It was very relatable!
I’m sure.

I know you wrote it, initially, when you were 5. Now, so many years later, what do you remember about writing it, if anything?
I’m not sure if I remember writing it, but I do just remember getting into a lot of trouble. [Laughs]

Any of the specific “nos” that you remember particularly?
There were a bunch from the book that are true to life. Getting into Christmas tree ornaments. Stealing cookie dough, too. That was the only way you could get it then. I tell kids that now: Cookie dough ice cream hadn’t been invented, and you couldn’t get it in the rolls. The only way you could get it was to steal it when your mom was making cookies. So that’s one I remember well.

Over the years, what sense have you gotten about what No, David! means to people?
A lot of people have come up to me, and then also, I got lots of letters from kids. There are two categories of what it means to people” For kids, it’s just fun for them. David doesn’t do anything that they haven’t at least thought of doing. He’s not really that unusual. The only thing unusual about him is that he does all of them. Kids can identify with that, and they feel good about having fun with being told “no.” Then for parents — that last page, the “I love you” part, that’s really for the grownups. The kids kind of get uncomfortable with that. [Laughs] But parents say they’re always telling their kids “no” all day long, and then they say, “Oh, am I a bad mother? Do they know I love them?” So they respond to that.

And teachers! I didn’t see this coming. Teachers use it to have a discussion about rules. David is like the anti-example. And the other one I was thinking of: Special-needs kids have really responded to it, which is another thing I didn’t see coming. It’s very gratifying. Autistic kids, in particular, really identify; I think it’s because they can read his facial expressions easily. And of course, they get told “no” a lot too.

Did the success of the book, broadly, take you by surprise?
The degree of success. While I was working on it, I thought it was a good book that was different from anything I’d seen. But you never know if it’s going to be a success or not. I started out doing folk tales, and that’s really hit-or-miss. Sometimes they just fall flat, sometimes they’re big. You don’t really know. I was confident enough about it and had enough fun doing the first one that I started a sequel before No, David! came out. Scholastic was very cool to say, “Yes, David!”
☆ ☆ ☆ ☆ ☆
▶ _WHAT TO DO_:
**A.** Summarize the interview in two sentences.
**B.** Retype the interview from "It was very" to "I remember well.".
These rows have no connection to the interview.

▶ _Stored data_:
☆ ☆ ☆ ☆ ☆
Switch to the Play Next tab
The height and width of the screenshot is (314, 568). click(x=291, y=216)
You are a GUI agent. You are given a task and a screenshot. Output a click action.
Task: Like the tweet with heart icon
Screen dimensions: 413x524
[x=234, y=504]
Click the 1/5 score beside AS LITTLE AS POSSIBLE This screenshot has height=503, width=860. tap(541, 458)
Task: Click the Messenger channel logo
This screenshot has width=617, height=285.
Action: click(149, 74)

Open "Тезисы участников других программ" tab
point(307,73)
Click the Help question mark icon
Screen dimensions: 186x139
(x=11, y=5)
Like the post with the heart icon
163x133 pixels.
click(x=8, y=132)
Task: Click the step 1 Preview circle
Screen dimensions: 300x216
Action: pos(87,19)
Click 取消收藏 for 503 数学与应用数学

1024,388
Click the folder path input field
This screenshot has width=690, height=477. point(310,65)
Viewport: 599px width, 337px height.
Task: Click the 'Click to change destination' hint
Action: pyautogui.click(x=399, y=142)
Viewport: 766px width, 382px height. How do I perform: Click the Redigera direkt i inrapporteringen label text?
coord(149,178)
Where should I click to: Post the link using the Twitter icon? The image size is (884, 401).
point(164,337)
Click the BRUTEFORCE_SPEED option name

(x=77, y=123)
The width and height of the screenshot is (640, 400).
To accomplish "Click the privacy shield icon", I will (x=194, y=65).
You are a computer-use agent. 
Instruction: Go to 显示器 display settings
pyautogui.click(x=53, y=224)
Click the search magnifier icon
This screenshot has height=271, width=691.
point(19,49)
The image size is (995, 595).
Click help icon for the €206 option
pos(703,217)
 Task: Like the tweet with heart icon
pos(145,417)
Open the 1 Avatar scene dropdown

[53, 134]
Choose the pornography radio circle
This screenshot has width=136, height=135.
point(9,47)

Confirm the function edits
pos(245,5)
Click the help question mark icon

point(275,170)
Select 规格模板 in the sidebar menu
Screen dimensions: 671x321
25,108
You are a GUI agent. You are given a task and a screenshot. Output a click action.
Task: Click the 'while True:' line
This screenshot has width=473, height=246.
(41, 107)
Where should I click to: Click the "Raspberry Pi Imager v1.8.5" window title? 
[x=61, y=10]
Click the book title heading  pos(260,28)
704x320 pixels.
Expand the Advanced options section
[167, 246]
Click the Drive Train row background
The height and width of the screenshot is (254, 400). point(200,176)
☆ ☆ ☆ ☆ ☆
▶ _COMPLETED EXERCISE_:
**A.** The interviewee remembers getting into a lot of trouble as a child, such as getting into Christmas tree ornaments and stealing cookie dough, and says No, David! is fun for kids, speaks to parents through its "I love you" page, is used by teachers to discuss rules, and has been embraced by special-needs kids. The degree of the book's success came as a surprise, though the interviewee thought it was a good book unlike anything else and started a sequel before it came out.

**B.**
It was very relatable!
I’m sure.

I know you wrote it, initially, when you were 5. Now, so many years later, what do you remember about writing it, if anything?
I’m not sure if I remember writing it, but I do just remember getting into a lot of trouble. [Laughs]

Any of the specific “nos” that you remember particularly?
There were a bunch from the book that are true to life. Getting into Christmas tree ornaments. Stealing cookie dough, too. That was the only way you could get it then. I tell kids that now: Cookie dough ice cream hadn’t been invented, and you couldn’t get it in the rolls. The only way you could get it was to steal it when your mom was making cookies. So that’s one I remember well.